■ DATA PROVIDED
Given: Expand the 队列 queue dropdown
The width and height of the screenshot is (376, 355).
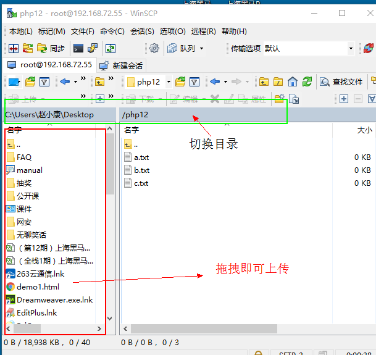Looking at the screenshot, I should point(201,48).
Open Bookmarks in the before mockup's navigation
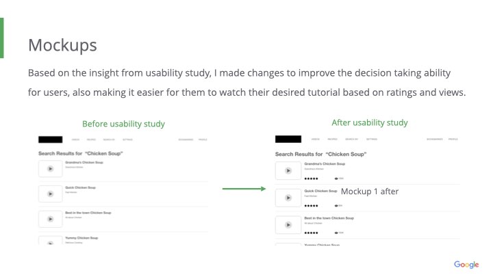The image size is (493, 277). [x=186, y=140]
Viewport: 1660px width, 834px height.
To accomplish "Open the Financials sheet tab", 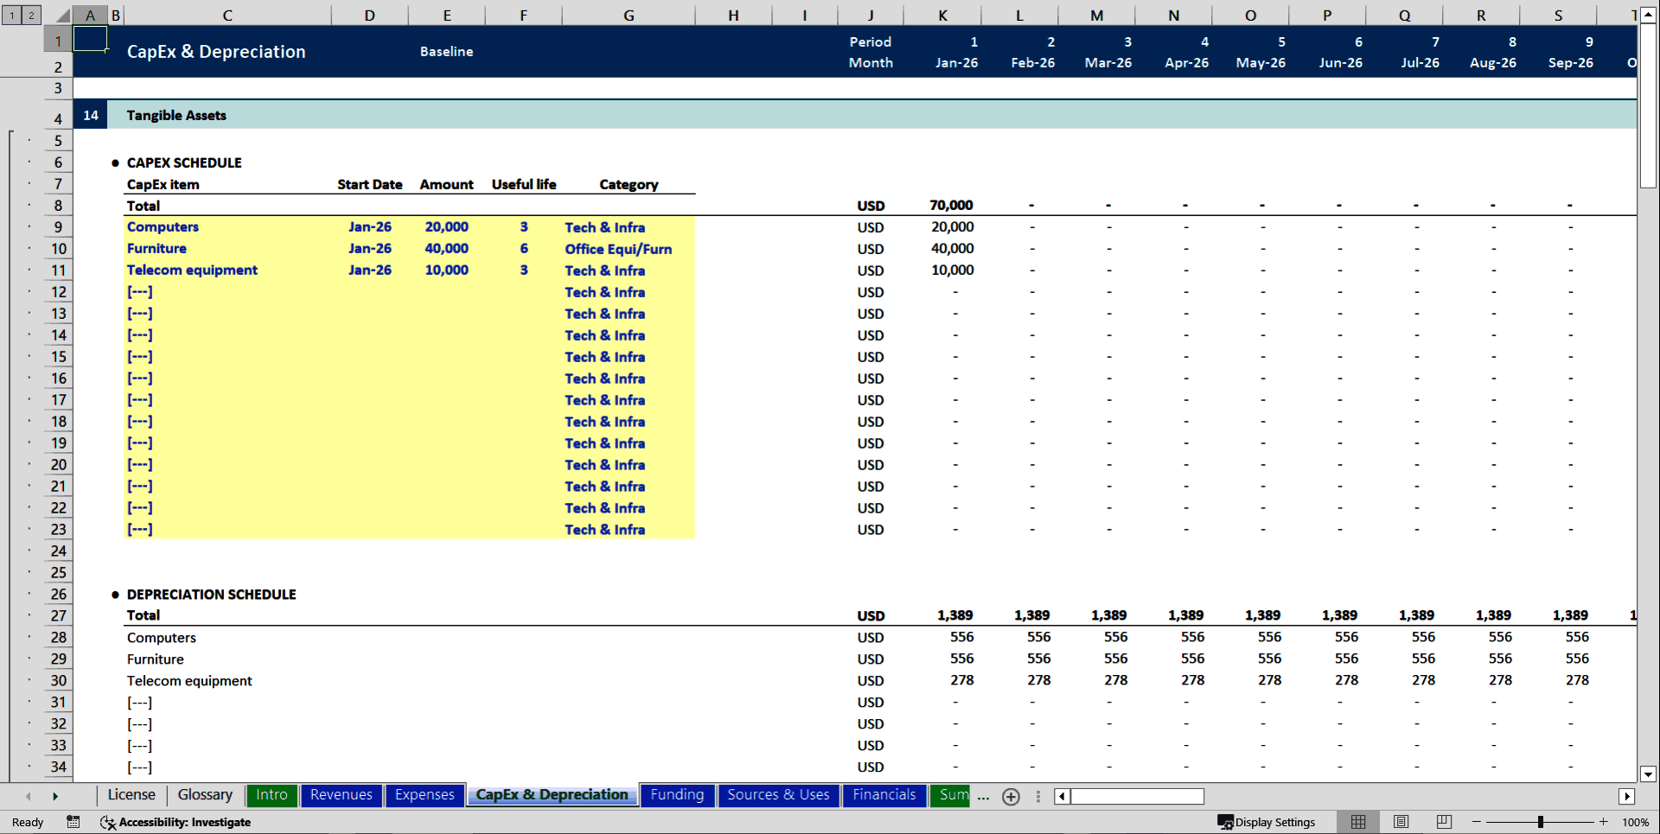I will point(884,795).
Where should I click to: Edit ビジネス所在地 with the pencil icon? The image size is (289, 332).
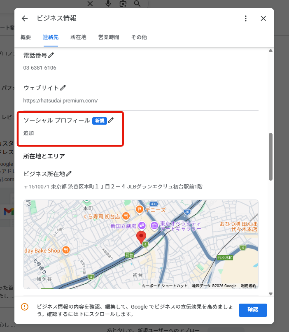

■ THE REQUEST
Copy the data from the start through the line containing "The image size is (493, 277). [x=186, y=140]", replacing "dropdown" with "menu" and changing nothing else. Leave the pictures out.

■ PROBLEM SOLUTION
Given: Expand the 队列 queue menu
The width and height of the screenshot is (376, 355).
Looking at the screenshot, I should point(201,48).
Open Bookmarks in the before mockup's navigation
The image size is (493, 277). [x=186, y=140]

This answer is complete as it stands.